Basically I'm looking at a situation where we have lots of bad data, and some good data (which we can assume accurately measures the variable we're concerned with). The current approach is to regress the good data onto the bad data for what is basically a training set, i.e. $$good = m*bad+c+\epsilon$$

This is what I mean by reverse regression. We then use the ample bad data to predict what the good data would have been if it were collected elsewhere (think of this as the testing stage).

When I first saw this, I was convinced it was wrong. The bad data has the measurement errors, and the 'correct' approach is to fit a model regressing the bad data onto the good data, then invert the model to predict in the opposite direction. This is what I mean by inverse regression.

However I've seen since been playing with some toy models and I'm starting to see that the 'wrong' method produces much better predictions.

n <- 1000
x <- runif(n,-10,10)
m <- 0.7
c <- 4
e <- rnorm(n,0,3)
y <- m*x+c+e
df <- data.frame(x=x,y=y)
traindf <- df[1:(4*n/5),]
testdf <- df[(4*n/5+1):n,]
mod1 <- lm(y ~ x, data=traindf)
mod2 <- lm(x ~ y, data=traindf)
preds1 <- (testdf$y-coef(mod1)[1])/coef(mod1)[2]
preds2 <- predict(mod2, newdata=testdf)
mean((preds1-testdf$x)^2)
[1] 18.62054
mean((preds2-testdf$x)^2)
[1] 12.50204

Now I get why this is the case, model 2 is designed to reduce mean square error when predicting x from y, it's hardly surprising it does a better job at doing it. And I also understand the geometrical interpretations, one model is minimising vertical distances between the points and the line-of-best fit, whereas the other is minimising the horizontal differences etc. I get the maths.

****************************************

## WORK INSTRUCTIONS
In the forum post on regression, what approach does the writer call reverse regression? These rows are separate material, unrelated to the forum post on regression.

Collected data:
****************************************

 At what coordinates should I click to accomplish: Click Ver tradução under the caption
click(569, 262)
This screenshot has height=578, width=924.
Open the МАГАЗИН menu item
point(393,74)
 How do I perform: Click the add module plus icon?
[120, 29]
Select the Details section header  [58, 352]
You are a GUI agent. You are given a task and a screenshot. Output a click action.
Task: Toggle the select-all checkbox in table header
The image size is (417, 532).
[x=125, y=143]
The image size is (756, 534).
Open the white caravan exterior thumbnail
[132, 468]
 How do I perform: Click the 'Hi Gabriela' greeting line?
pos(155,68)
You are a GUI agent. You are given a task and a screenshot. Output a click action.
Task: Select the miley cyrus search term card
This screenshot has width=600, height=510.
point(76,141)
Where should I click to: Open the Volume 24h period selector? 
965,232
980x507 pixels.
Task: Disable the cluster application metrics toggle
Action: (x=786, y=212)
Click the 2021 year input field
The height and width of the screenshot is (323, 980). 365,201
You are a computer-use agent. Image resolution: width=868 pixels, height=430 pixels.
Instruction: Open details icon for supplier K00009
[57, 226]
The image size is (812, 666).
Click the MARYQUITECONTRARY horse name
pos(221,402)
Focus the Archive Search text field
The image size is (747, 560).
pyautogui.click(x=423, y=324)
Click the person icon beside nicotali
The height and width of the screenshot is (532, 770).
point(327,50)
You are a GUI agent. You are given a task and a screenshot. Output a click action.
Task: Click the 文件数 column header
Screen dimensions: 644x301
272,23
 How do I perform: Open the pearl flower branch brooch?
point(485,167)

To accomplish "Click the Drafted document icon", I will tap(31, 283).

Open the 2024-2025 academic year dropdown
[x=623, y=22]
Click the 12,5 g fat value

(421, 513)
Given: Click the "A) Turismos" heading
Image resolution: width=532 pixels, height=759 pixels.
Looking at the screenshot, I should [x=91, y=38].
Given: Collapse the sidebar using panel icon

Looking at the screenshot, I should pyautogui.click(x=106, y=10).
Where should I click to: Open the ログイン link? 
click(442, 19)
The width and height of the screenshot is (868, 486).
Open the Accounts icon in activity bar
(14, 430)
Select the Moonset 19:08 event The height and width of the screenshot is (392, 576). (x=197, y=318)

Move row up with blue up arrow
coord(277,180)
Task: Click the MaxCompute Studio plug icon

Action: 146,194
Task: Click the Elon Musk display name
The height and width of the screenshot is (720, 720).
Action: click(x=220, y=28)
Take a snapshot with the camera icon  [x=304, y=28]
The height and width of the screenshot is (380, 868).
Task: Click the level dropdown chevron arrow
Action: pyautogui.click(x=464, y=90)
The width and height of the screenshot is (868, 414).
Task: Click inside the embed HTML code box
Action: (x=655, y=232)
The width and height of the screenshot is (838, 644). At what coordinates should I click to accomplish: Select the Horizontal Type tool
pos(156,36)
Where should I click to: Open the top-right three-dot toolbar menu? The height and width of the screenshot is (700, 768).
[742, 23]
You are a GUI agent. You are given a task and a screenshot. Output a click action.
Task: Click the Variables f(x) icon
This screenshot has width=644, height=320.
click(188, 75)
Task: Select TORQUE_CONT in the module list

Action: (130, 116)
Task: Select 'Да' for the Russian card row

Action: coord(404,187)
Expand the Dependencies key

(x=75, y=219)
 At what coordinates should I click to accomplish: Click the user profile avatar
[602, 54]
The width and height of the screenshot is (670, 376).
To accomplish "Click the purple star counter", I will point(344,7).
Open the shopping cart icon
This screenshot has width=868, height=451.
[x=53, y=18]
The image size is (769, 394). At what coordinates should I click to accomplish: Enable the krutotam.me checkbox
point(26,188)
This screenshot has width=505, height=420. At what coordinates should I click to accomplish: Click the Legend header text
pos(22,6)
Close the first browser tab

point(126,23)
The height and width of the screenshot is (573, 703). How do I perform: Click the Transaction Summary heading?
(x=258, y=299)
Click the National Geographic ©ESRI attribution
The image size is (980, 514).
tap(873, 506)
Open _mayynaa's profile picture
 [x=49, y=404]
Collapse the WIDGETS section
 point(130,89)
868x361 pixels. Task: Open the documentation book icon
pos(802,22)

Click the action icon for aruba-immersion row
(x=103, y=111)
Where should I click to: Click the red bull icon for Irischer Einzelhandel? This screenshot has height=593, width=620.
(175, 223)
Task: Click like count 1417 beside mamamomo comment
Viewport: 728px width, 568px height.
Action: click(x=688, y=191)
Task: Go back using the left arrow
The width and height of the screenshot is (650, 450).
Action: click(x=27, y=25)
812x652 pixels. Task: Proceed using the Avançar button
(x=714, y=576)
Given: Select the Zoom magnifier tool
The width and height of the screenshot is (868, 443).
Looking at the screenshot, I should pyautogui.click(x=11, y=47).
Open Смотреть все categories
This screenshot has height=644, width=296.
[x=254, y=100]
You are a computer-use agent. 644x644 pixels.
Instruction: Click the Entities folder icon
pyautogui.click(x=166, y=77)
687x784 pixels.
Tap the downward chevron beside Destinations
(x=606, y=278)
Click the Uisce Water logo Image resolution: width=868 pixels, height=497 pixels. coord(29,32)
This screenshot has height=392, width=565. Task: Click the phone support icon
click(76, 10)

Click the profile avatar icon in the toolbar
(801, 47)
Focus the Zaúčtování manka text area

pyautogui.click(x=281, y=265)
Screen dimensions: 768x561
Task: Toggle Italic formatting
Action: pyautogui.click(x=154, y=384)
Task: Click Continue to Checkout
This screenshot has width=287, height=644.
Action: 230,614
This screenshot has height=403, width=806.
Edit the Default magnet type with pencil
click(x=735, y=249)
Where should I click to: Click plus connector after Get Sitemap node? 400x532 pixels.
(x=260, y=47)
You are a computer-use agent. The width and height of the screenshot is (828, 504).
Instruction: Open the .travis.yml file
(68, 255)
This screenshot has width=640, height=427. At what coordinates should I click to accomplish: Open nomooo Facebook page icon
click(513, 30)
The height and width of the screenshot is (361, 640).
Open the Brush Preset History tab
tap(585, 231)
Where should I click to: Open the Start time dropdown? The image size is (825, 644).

****************************************

## TASK OUTPUT
Regressing the good data onto the bad data.